### Passage given
——
In all communities, increases in low income intensity were associated with little increase in market income and declining transfer payments. Changes in transfers particularly affected rural low income families. For all levels of after tax income, families in rural communities received a larger proportion from transfers than families in large urban areas (Chart E). And, at the levels of income given by the LICO-IATs, a rural family received a 60% larger proportion of income from transfers than did a family in a large urban area. This is because of differences in both the cutoff level and the average fraction of income received from transfers at all levels of income. The former appears to have been more important.

This means that, other things being equal, for a given change in transfers, low income families in rural areas were affected more than those in urban areas. This was more because of differences in the level of the low income cutoffs, and less because rural families were more dependent on transfers (at any given level of income).

Conclusion

Low income intensity is a useful indicator for describing trends in low income. Unlike the low income rate, it is sensitive to changes in the amount of income received by low income families, not just whether or not they fall below a low income threshold. From 1993 to 1997, low income intensity showed larger increases in low income than did the low income rate. The increases in low income were related to a decline in transfers received by low income families. But the decline in transfers was only half the story. Also important was the slow growth in market earnings despite a generally improving economy.

In absolute terms, low income intensity increased equally for rural and urban families between 1993 and 1997. However, since it was growing from a lower base, the percentage growth was higher in rural areas. Associated with the rising low income intensity was little or no increase in market income and a decline in total transfer payments, especially EI benefits received by low income families. Transfers to families appear to have declined by a similar percentage for both urban and rural low income families, but because the latter received a greater fraction of income from transfers, the change affected them more than urban families. Low income intensity also rose for rural farm families. The EI shortfall was greatest in the Atlantic provinces, while social assistance dropped the most in Ontario, Alberta and British Columbia. Market earnings rose for families in Alberta and transfers from other sources (mainly family allowance benefits) rose for British Columbia families.
——
### Items
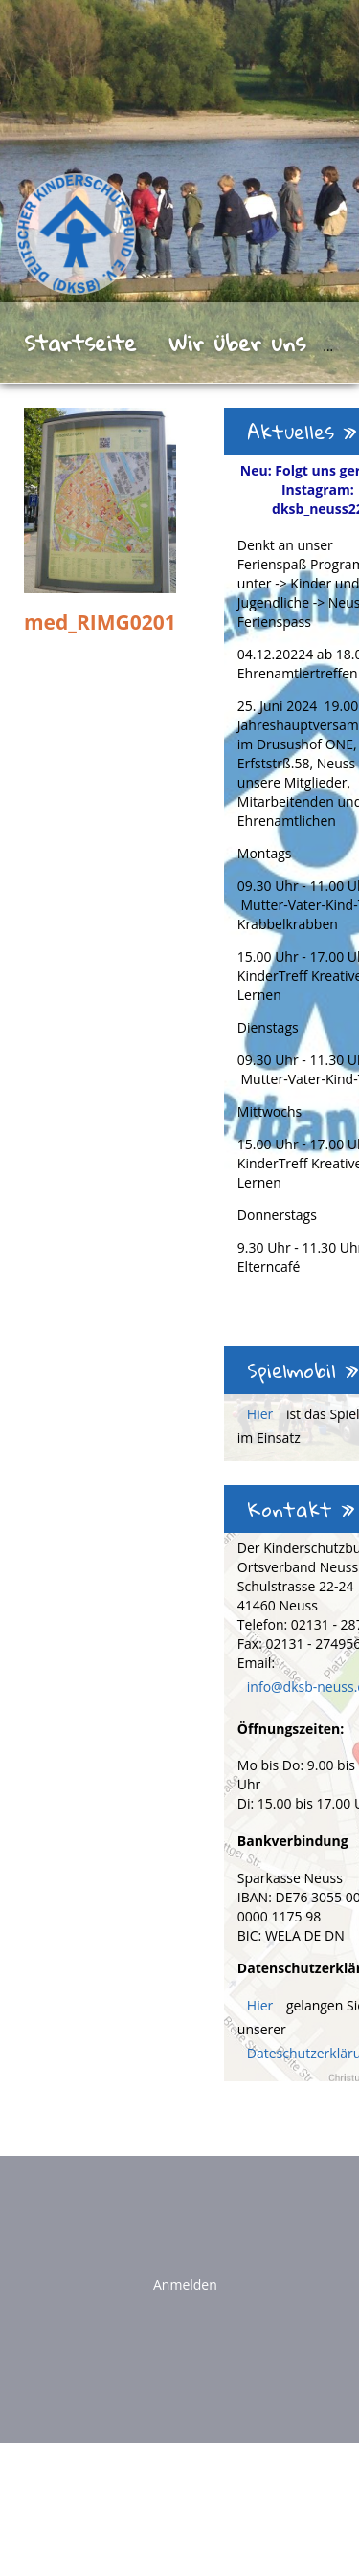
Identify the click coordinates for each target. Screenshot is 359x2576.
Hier (262, 1414)
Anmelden (185, 2285)
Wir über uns (236, 342)
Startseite (80, 342)
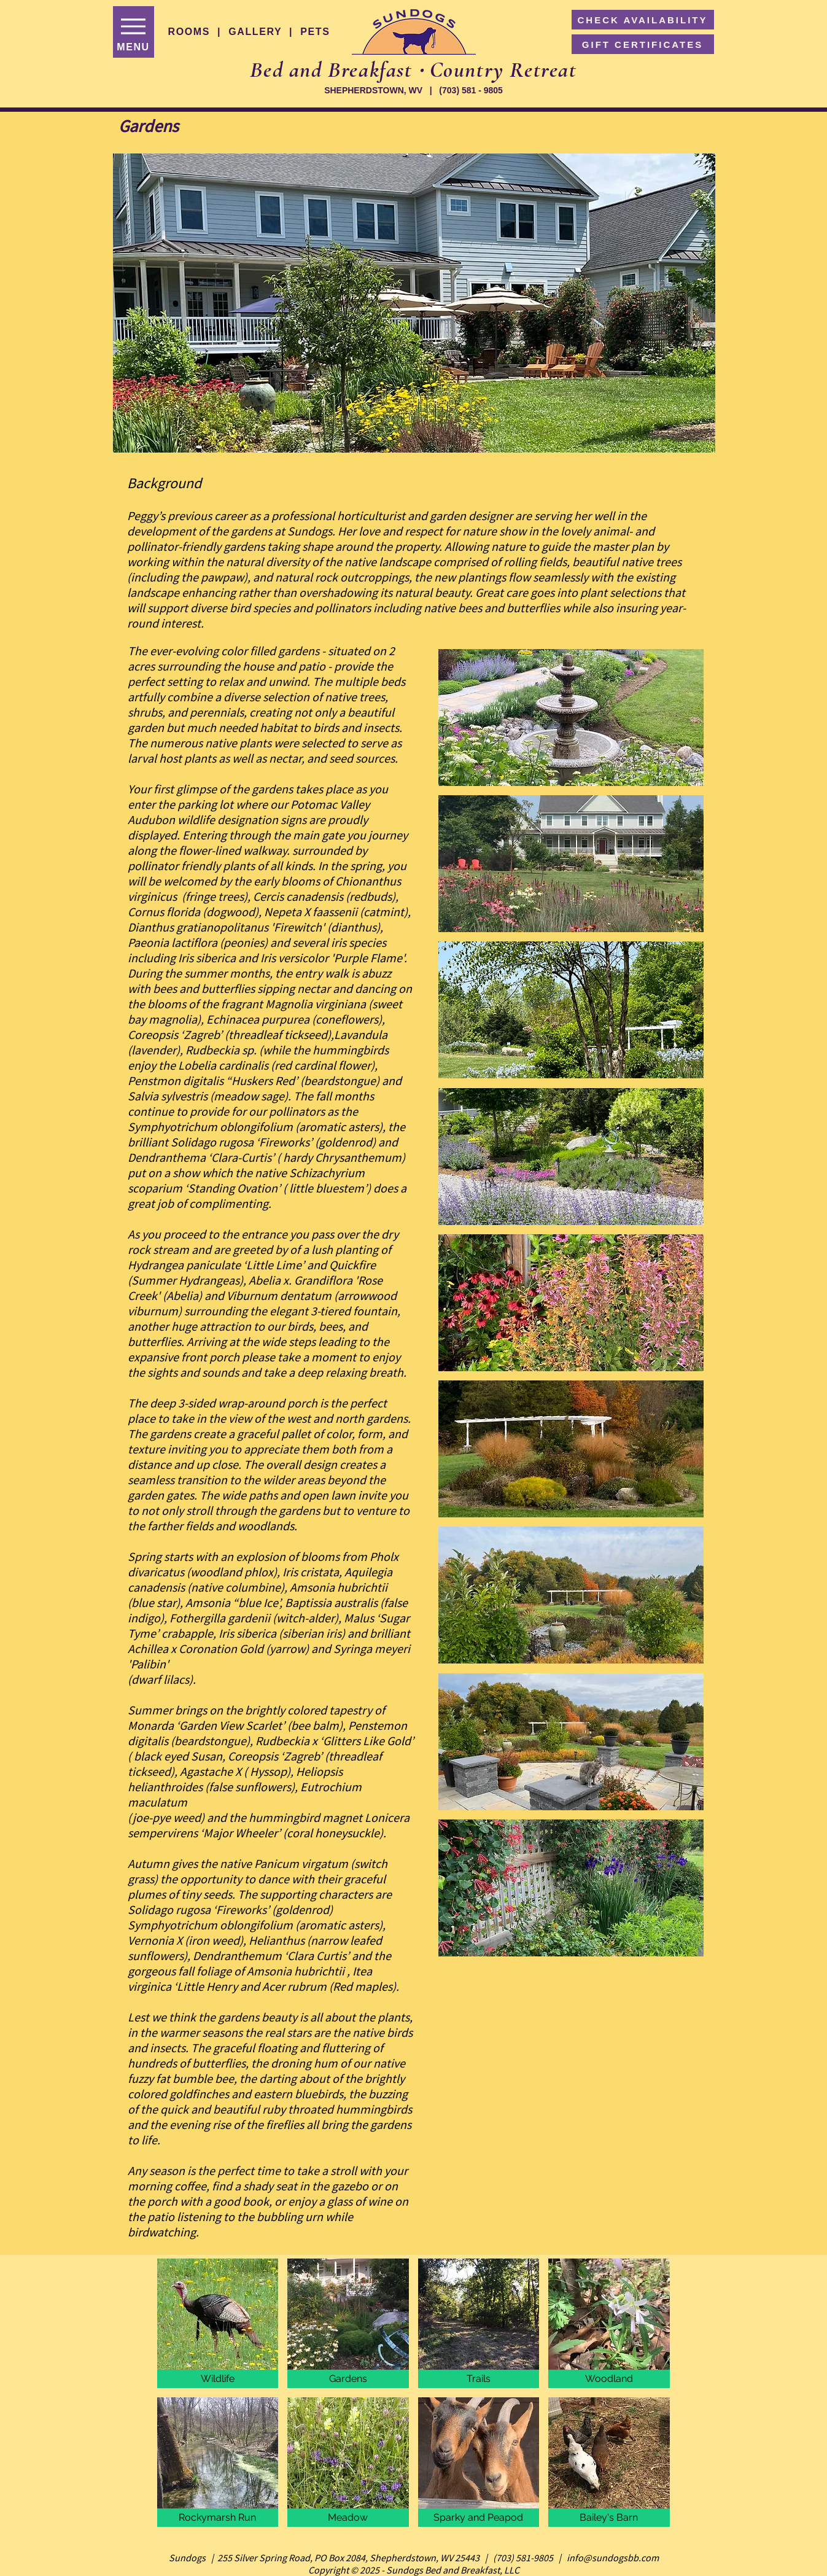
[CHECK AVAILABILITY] (643, 19)
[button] (414, 303)
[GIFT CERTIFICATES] (643, 44)
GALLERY (255, 31)
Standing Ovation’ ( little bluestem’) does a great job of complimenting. (267, 1195)
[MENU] (133, 32)
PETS (315, 31)
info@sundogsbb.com (613, 2557)
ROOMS (189, 31)
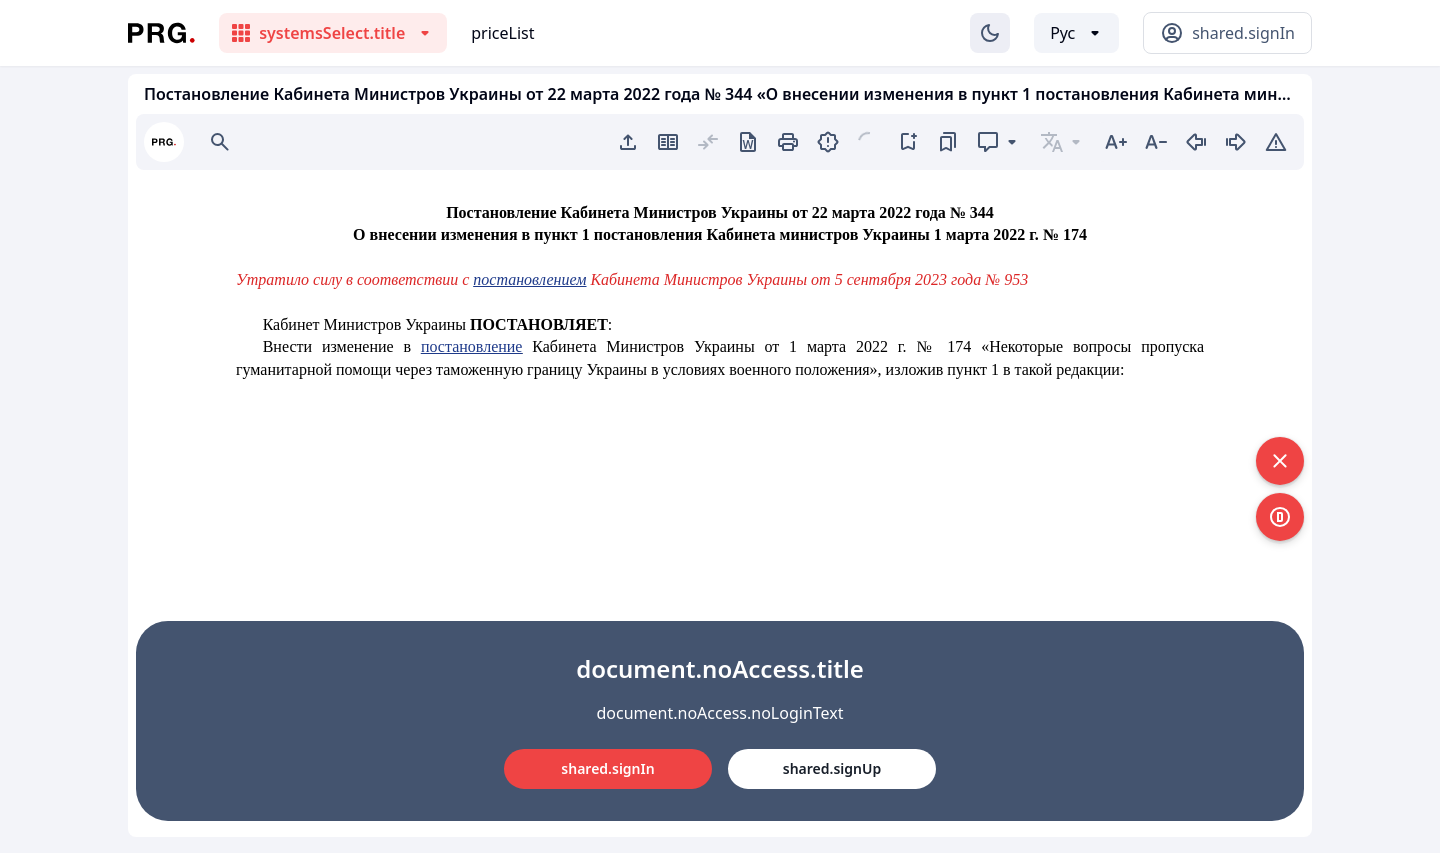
——
### Tasks and exercises
1. Name every province that the passage on low income intensity mentions individually.
2. Extend the passage on low income intensity with new text that begins after its final sentence.
The records have no connection to the passage on low income intensity.

### The responses
1. Ontario, Alberta, British Columbia

2.
The ability to identify the importance of EI or social assistance in this change in low income intensity is limited in this study, and no conclusions can be drawn regarding the effect of changes in these programs on low income intensity. The analysis of the effect of all transfers is done in a 'first order' sense only, and this paper does not try to account for behavioural responses (possibly significant) to changes in a program.note  7 

The years 1993 to 1997 reflected sluggish, but improving, economic conditions. Between 1993 and 1997, the unemployment rate fell from 11.4% to 9.1%.note  8  As economic conditions improve, transfer payments could normally be expected to decline and market incomes to rise. However, the latter did not happen for families in low income. Nevertheless, the length of recession and the slow pace of recovery suggests that exhaustion of EI benefits and difficulty obtaining the minimum hours of work required to qualify for EI might have been an ongoing problem. In other words, the drop in EI received by low income families may have been due to a change in the program, or it might have happened even in the absence of changes to EI.note  9  Atlantic Canadians in particular had difficulty meeting minimum entrance requirements and were more likely to exhaust benefits in 1997 (HRDC, 1998b). Other research has shown that the slow growth and program changes may both have played roles over this period. Between 1994 and 1997, low income intensity also rose in the United States. Provincial and state jurisdictions that saw less deterioration in macroeconomic conditions (like employment and unemployment), and unemployment insurance and social assistance benefits and eligibility over this period saw a smaller rise in low income (Osberg, 2000).

Equally as interesting as understanding why transfers fell for low income families in 1997 relative to 1993 is understanding why market incomes among low income families failed to rise in response to (slow) economic growth. Aggregate growth seen between these years appears not to have benefited families below the low income cutoffs. This is important because escaping from low income depends, in part, on finding employment. Getting or losing a job or a change in the number of earners in a family tends to have a major influence on moving in or out of low income (Picot, Zyblock and Pyper, 1999). Furthermore, small changes in the unemployment rate when unemployment is high may do little to affect the employment probabilities of low income persons. Just as persistently low unemployment in the 1990s contributed to improving the earnings of Americans at the bottom of the wage distribution (Mishel, Bernstein and Schmitt, 2001), several consecutive years of sustained growth and low unemployment—from 1997 through (at least) 2000—may serve to improve the market earnings of low income families in Canada.

 

Data source and definitions

Data are from the 1993 and 1997 versions of the T1 family file (T1FF), created and maintained by the Small Area and Administrative Data Division (see T1FF and the official Statistics Canada low income estimates). The T1FF comprises all T1 tax records filed by Canadians, grouped into families. Records for children and non-filing spouses of taxfilers are imputed from information on the taxfiler's T1. Thus, all income sources and the tax bill can be tallied for each family, along with its basic demographic profile and area of residence. The full file is large—over 29 million records in 1997—but this study uses a 10% file of randomly selected records to yieldnote  2 1.2 million families in each of 1993 and 1997. Approximately 20% are rural families.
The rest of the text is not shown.